Saved entries
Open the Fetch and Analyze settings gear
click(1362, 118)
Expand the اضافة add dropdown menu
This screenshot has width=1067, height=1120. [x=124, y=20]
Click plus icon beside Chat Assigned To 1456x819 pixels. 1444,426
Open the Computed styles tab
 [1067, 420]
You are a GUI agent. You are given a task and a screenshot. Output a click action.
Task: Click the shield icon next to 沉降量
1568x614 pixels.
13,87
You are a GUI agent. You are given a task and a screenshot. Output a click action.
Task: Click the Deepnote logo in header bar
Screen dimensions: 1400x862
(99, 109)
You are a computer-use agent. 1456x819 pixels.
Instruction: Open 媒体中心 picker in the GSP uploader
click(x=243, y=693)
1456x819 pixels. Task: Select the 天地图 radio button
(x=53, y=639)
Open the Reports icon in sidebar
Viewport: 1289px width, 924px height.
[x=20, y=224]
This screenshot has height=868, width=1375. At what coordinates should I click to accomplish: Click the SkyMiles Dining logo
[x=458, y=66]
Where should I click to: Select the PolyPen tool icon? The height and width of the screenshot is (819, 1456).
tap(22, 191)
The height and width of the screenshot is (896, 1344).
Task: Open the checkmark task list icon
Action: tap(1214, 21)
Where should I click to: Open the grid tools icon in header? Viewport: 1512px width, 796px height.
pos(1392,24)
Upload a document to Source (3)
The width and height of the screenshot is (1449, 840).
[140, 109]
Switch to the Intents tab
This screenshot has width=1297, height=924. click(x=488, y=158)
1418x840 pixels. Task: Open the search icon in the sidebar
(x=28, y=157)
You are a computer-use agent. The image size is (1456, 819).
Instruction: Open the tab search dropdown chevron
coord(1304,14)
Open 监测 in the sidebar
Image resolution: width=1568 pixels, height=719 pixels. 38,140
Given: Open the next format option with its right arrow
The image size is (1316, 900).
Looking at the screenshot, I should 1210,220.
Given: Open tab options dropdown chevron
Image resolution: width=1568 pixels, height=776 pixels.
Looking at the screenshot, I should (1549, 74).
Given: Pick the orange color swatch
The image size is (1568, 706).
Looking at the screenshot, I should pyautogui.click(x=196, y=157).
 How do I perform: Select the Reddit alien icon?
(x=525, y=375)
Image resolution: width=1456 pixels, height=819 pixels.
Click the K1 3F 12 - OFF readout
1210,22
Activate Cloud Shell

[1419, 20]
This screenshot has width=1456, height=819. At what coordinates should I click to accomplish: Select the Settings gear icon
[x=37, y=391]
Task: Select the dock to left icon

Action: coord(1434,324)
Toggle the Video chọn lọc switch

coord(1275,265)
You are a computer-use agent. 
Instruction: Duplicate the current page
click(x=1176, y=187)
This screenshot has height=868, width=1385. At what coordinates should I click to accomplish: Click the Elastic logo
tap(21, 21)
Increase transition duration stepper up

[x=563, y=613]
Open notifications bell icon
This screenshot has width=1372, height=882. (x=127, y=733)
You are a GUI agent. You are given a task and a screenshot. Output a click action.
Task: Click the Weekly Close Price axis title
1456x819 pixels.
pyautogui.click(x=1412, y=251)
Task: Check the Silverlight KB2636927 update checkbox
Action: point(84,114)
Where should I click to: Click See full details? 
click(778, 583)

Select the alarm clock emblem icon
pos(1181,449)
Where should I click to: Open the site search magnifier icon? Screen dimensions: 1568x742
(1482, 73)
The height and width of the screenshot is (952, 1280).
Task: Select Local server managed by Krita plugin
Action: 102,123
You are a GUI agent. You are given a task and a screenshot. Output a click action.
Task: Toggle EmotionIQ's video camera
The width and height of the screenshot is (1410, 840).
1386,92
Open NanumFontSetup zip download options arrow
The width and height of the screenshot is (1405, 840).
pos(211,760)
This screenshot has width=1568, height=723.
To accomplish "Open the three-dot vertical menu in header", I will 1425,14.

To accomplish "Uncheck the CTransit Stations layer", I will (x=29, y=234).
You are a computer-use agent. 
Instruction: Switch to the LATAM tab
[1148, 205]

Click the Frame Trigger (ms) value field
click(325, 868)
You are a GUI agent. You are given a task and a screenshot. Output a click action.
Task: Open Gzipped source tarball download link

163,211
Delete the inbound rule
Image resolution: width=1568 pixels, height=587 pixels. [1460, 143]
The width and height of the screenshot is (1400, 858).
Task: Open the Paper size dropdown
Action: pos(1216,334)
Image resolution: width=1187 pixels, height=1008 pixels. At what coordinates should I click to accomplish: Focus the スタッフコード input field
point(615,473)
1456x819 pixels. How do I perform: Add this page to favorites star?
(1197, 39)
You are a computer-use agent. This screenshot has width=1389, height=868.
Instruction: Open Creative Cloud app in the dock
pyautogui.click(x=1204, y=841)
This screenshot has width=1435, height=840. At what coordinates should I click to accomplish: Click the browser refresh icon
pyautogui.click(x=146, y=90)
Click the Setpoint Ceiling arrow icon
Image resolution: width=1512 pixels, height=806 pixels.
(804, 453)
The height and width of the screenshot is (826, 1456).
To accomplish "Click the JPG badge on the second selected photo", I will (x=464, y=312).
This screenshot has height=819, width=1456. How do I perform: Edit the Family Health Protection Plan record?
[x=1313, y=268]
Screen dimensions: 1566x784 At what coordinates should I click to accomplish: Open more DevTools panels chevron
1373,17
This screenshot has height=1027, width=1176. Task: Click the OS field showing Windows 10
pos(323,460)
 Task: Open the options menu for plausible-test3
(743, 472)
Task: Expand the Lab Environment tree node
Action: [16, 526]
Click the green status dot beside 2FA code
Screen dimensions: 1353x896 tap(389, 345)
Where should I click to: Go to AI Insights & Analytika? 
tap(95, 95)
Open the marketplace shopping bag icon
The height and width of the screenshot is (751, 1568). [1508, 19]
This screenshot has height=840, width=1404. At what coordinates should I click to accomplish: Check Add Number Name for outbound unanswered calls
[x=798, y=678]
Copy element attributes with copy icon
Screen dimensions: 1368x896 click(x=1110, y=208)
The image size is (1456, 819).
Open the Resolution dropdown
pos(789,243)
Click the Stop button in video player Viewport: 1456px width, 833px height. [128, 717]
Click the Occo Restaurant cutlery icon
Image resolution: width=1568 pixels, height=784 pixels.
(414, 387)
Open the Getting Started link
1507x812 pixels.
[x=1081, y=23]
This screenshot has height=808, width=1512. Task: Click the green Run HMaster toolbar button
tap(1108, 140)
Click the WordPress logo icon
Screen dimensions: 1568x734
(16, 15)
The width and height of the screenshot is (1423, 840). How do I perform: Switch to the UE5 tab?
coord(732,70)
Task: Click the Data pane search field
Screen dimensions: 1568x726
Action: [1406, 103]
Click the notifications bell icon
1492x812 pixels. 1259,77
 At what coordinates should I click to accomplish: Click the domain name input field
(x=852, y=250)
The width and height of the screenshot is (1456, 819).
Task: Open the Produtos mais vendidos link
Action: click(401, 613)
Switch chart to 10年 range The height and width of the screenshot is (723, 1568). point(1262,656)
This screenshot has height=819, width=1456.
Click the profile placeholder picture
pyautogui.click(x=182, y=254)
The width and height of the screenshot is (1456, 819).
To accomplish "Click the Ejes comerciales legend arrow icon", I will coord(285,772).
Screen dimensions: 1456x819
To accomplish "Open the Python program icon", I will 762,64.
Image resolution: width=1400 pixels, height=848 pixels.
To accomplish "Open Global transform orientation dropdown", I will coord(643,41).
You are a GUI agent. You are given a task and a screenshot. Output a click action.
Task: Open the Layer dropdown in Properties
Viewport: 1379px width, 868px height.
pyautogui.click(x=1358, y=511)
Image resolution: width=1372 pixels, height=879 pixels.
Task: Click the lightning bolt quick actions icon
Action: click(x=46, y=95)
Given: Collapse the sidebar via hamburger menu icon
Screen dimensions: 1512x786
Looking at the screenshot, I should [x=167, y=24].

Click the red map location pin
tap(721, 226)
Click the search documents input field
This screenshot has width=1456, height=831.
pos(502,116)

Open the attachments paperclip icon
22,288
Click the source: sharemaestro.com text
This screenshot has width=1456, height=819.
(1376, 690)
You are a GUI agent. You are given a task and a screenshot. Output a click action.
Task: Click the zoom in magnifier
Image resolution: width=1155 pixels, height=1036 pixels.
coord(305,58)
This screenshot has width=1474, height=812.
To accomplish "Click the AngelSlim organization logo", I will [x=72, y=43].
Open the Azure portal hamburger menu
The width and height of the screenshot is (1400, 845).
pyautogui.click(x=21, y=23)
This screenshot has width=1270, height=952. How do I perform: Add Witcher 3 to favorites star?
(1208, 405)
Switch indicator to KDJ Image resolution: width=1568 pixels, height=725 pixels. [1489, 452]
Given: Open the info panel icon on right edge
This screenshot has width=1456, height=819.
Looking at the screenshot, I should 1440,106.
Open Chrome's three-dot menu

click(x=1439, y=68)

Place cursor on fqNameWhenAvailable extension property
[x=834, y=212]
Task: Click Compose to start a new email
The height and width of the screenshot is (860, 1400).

Goal of the exercise:
Within the records, filter for lines that contain the word "hamburger" and show each one.

Exercise answer:
Given: Collapse the sidebar via hamburger menu icon
Open the Azure portal hamburger menu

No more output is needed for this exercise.